### WHAT IS REQUIRED
Among the lines below, take the one holding "Viewport: 1198px width, 674px", the one holding "Go back from Silenciar notificaciones screen", and all lines between them. Set them down exactly.

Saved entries
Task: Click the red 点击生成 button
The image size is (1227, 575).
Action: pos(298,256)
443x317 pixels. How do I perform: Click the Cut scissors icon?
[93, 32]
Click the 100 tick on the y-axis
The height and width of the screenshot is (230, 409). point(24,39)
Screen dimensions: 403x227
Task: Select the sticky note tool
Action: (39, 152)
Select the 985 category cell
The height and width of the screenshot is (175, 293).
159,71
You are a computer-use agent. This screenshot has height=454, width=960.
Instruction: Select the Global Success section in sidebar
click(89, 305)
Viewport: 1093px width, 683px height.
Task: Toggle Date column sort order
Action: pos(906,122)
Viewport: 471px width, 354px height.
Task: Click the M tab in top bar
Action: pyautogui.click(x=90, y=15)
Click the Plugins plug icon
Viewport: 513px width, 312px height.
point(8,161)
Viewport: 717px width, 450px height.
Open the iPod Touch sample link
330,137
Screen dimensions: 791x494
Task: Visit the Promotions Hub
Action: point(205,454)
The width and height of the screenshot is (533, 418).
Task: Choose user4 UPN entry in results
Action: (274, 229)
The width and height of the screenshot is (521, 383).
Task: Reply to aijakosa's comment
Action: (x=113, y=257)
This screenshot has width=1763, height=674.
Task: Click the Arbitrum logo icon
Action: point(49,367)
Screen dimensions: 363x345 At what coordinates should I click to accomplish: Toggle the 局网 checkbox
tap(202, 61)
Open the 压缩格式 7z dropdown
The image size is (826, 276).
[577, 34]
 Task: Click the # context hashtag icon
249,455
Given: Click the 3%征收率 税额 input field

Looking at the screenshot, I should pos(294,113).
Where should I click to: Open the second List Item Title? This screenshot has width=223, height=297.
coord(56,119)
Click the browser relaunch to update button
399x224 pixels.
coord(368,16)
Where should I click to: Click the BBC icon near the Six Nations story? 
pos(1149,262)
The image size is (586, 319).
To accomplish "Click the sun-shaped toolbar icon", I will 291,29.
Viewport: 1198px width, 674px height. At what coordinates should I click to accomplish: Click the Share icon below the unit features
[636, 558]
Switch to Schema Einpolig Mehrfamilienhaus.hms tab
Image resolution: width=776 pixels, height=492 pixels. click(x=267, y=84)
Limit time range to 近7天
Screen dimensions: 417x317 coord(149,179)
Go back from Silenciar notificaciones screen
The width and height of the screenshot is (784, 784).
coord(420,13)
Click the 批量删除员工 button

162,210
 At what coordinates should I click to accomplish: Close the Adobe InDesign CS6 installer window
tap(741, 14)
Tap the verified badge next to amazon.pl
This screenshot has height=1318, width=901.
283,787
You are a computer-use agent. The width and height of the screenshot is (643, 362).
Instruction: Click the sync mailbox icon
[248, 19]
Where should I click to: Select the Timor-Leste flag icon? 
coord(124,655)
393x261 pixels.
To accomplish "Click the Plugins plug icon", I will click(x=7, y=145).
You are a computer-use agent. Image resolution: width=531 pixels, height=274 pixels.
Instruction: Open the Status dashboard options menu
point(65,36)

### TASK SOLUTION
Viewport: 1198px width, 674px height. At what coordinates should I click to accomplish: Click the Share icon below the unit features
[636, 558]
Switch to Schema Einpolig Mehrfamilienhaus.hms tab
Image resolution: width=776 pixels, height=492 pixels. click(x=267, y=84)
Limit time range to 近7天
Screen dimensions: 417x317 coord(149,179)
Go back from Silenciar notificaciones screen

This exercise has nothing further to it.